- Education: University of Arizona (B.S in Business)
- Occupation: Assistant Secretary of Administration for the U.S. Department of Health
- Known for: Founder of Medassets

= John Bardis =

American politician

John Bardis is a former Assistant Secretary of Administration (ASA) for the U.S. Department of Health & Human Services. He is also the founder of Medassets, a US healthcare company.

==Education and career==
Bardis completed his undergraduate studies at the University of Arizona, where he received a Bachelor of Science degree in business.

Bardis worked at American Hospital Supply before becoming vice president of the Baxter Operating Room Division as well as general manager for the Eastern Zone at Baxter International from 1984 to 1987.

Beginning in 1987, Bardis worked at Kinetic Concepts, a U.S.’ specialty bed and medical equipment rental company. At the time of his departure in 1992, Bardis was working as the company’s president.

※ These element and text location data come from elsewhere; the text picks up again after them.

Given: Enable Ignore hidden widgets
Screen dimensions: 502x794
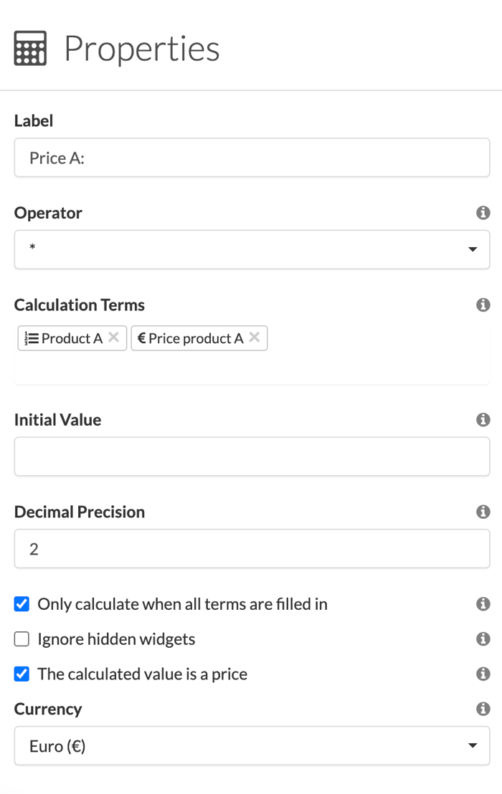Looking at the screenshot, I should click(x=22, y=638).
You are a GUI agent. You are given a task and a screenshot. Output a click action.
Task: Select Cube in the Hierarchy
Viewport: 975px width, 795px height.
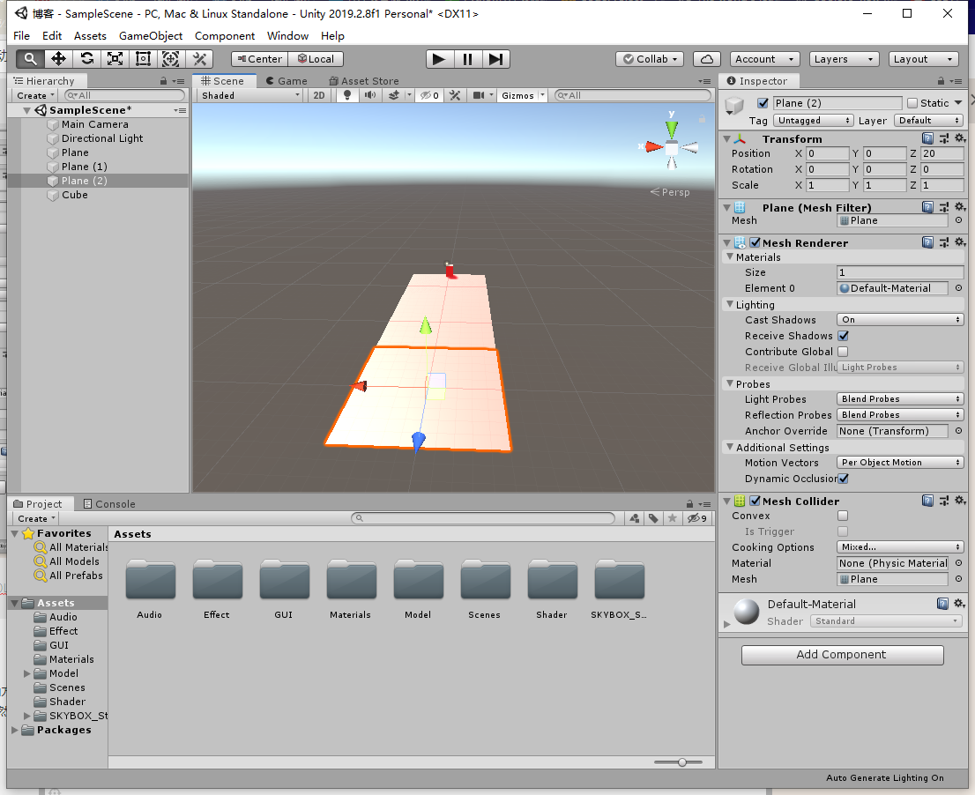[75, 195]
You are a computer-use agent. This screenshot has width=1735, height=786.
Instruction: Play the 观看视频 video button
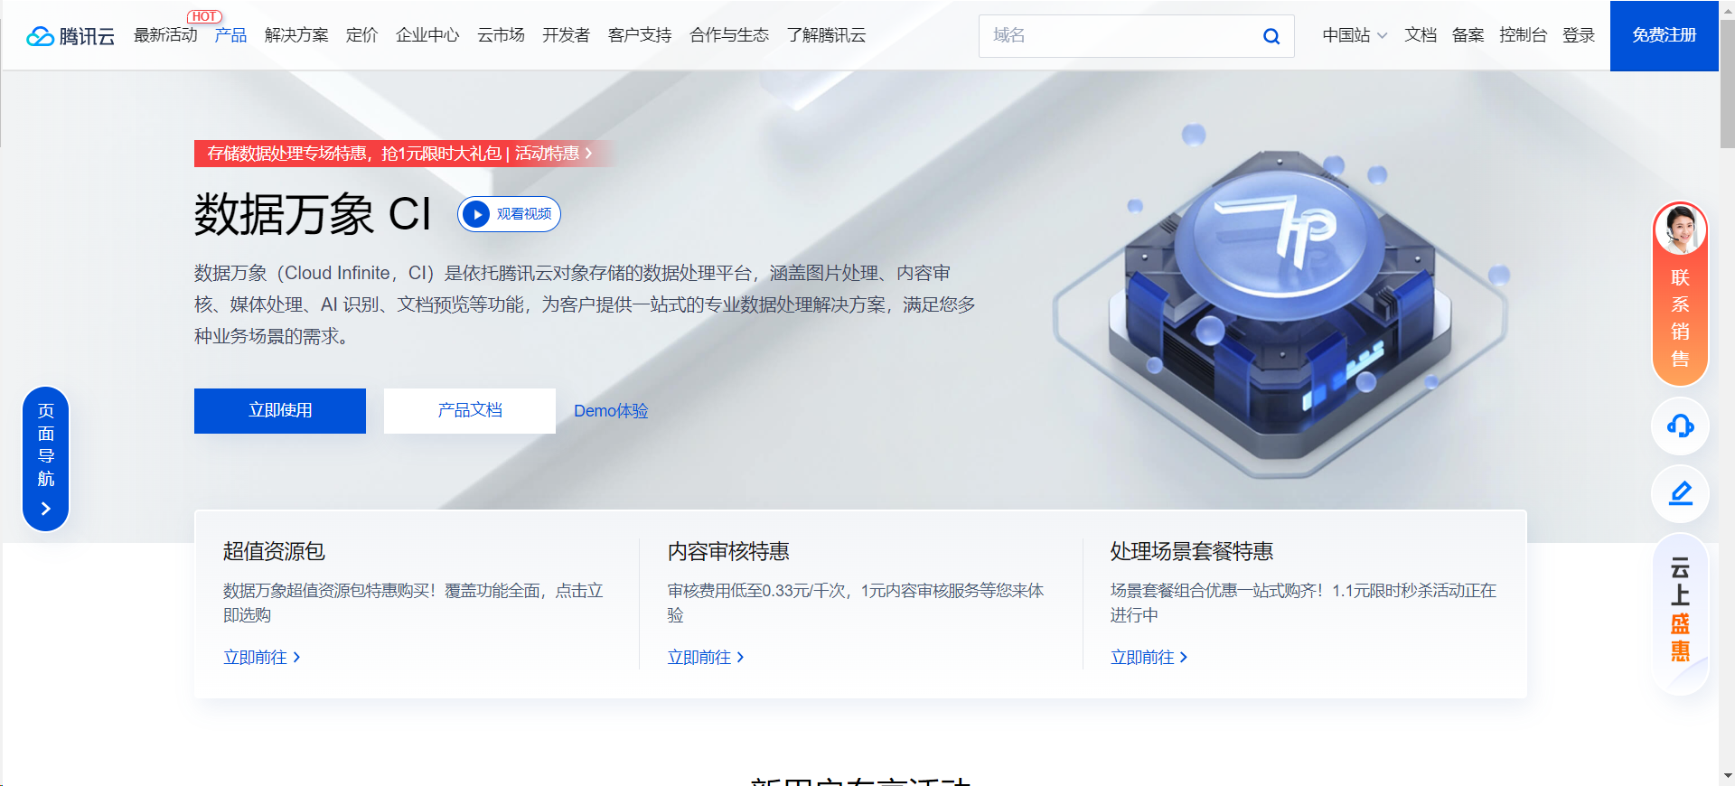point(509,214)
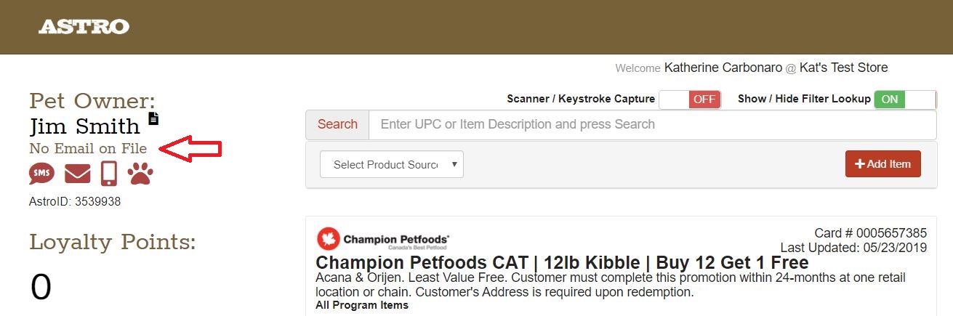Viewport: 953px width, 316px height.
Task: Click the No Email on File text
Action: pos(88,149)
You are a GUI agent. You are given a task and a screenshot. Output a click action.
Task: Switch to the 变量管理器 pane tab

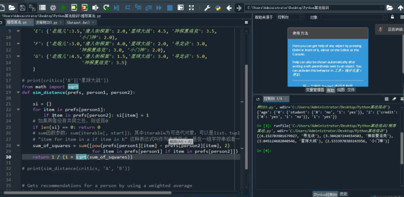(x=315, y=90)
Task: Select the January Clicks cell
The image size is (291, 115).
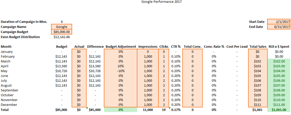Action: (164, 52)
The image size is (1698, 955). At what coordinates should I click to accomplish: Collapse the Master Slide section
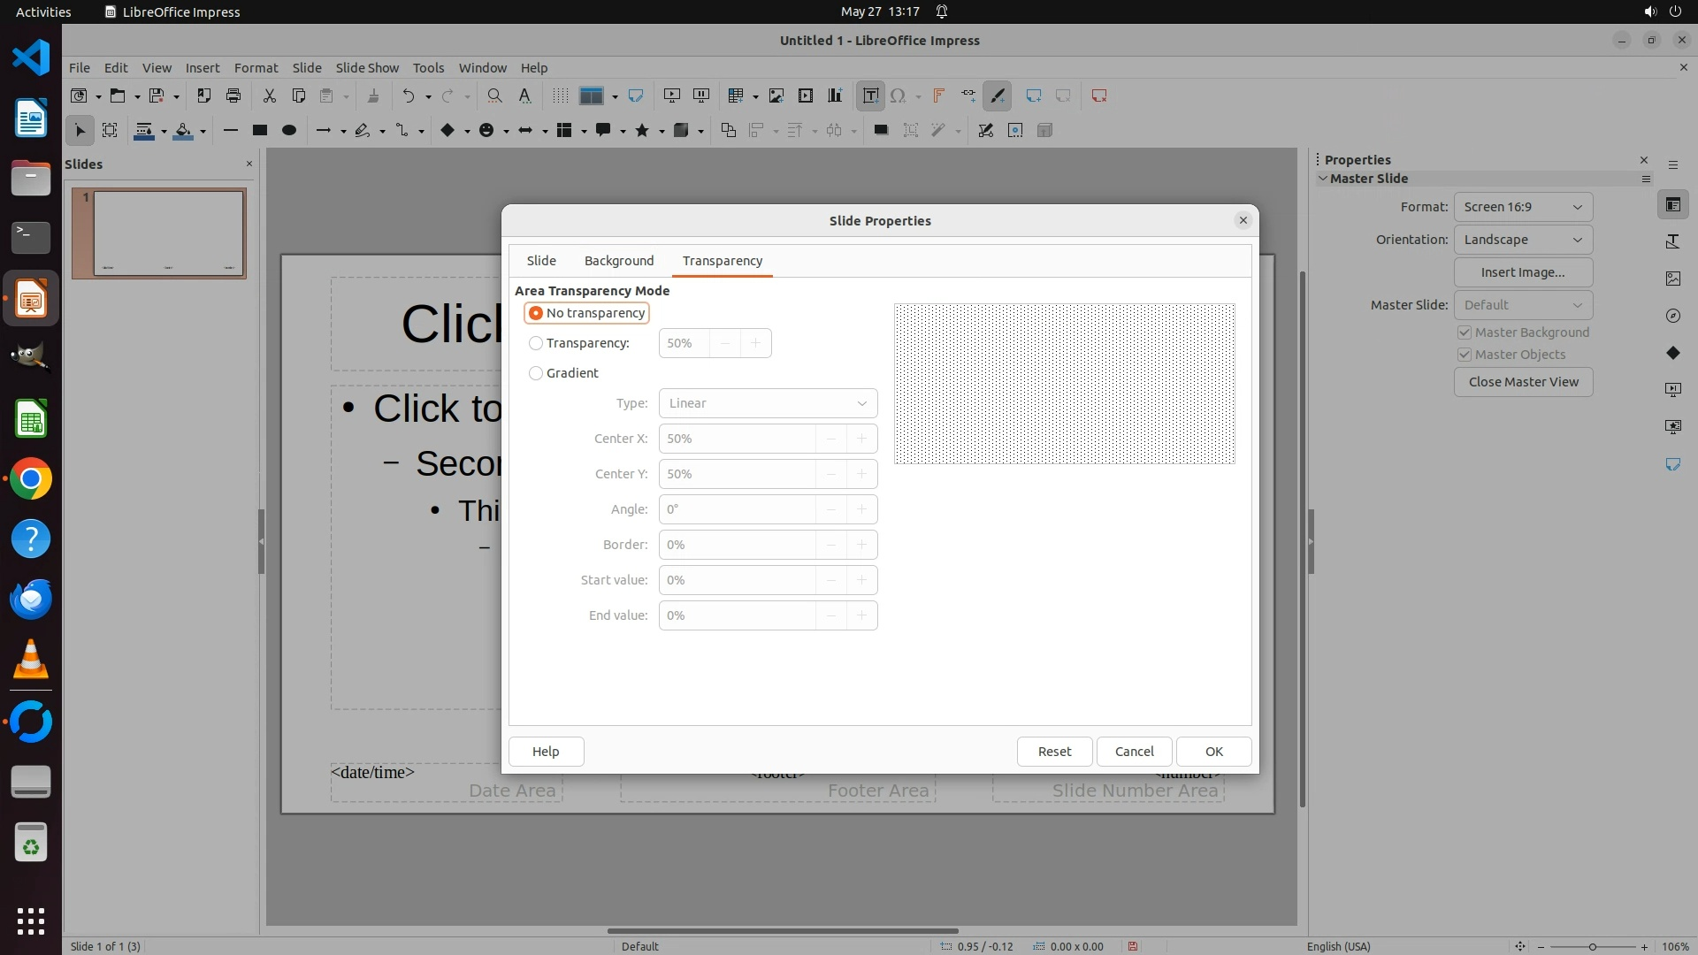[1323, 179]
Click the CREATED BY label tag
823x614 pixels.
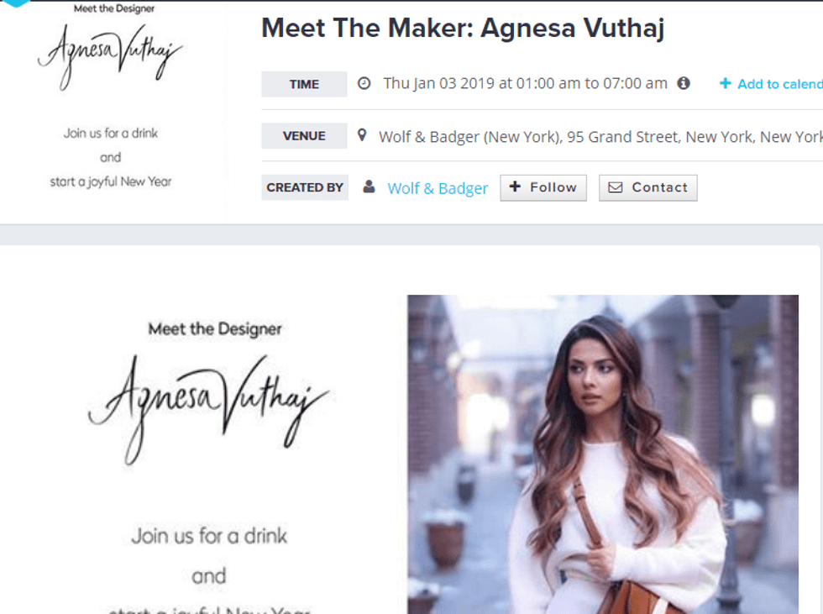click(x=305, y=187)
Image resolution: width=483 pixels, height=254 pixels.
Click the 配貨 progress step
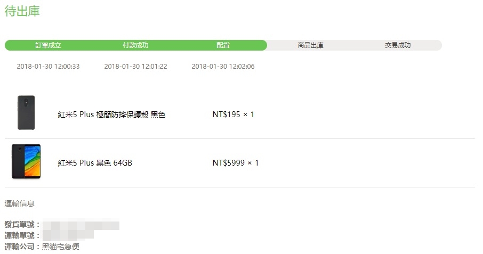pyautogui.click(x=223, y=45)
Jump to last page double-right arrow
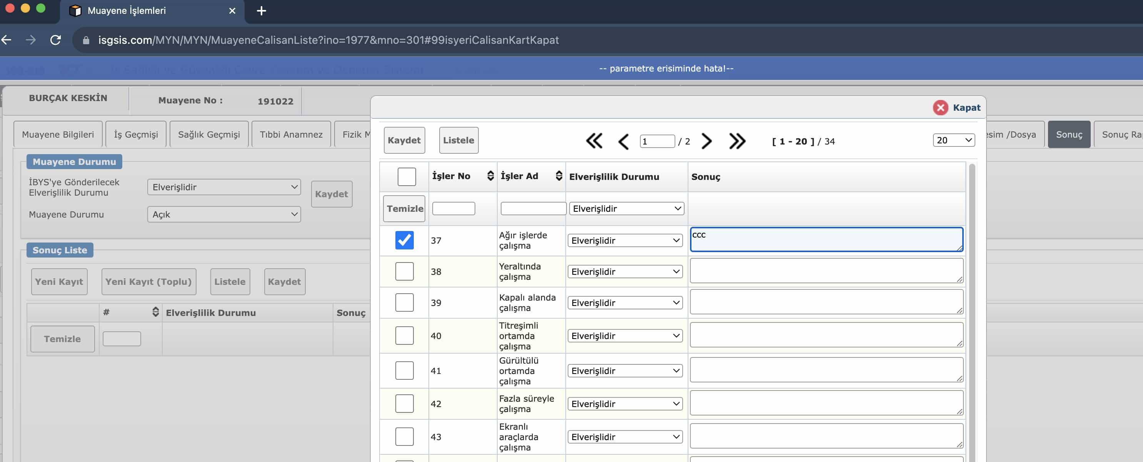This screenshot has width=1143, height=462. tap(737, 141)
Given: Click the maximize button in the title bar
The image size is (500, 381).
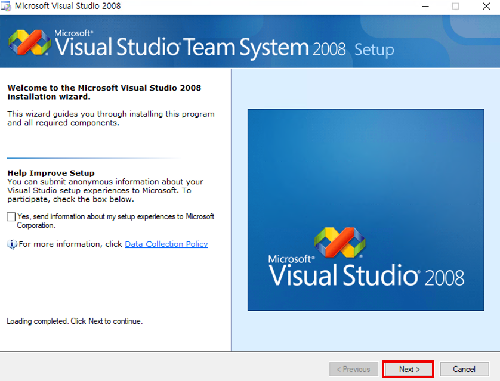Looking at the screenshot, I should point(455,7).
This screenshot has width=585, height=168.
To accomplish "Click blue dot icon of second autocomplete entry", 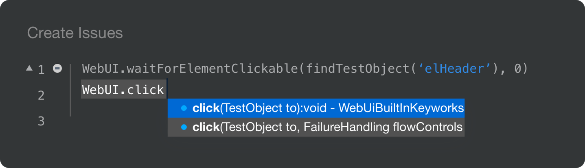I will coord(184,127).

After Kinetic Concepts, Bardis served as CEO and President of TheraTx, a nursing facilities operator and rehabilitation services provider, from 1992 to 1997. For his efforts, INC. Magazine named Bardis Entrepreneur of the Year in 1995. The same year, Ernst & Young named Bardis Healthcare Entrepreneur of the Year, Southeast National Finalist. TheraTx was also the second-fastest growing public company in the U.S., with revenue growing from $15 million to more than $500 million in five years.

Following his time at TheraTx, Bardis founded MedAssets in 1999. MedAssets became one of the foremost healthcare financial improvement companies in America, with four out of five hospitals and over 100,000 healthcare providers signed up as clients. Until his retirement in 2015, Bardis served in multiple roles, such as chairman, president, and CEO. For his work at MedAssets, Bardis was recognized by Modern Healthcare as one of the “Top 100 Most Influential Leaders in Healthcare” from 2011 to 2014. He was also named Technology Entrepreneur of the Year in the Southeast by Ernst & Young in 2012.

The U.S. Department of Health & Human Services (HHS) appointed Bardis as the HHS' Assistant Secretary for Administration in March 2017.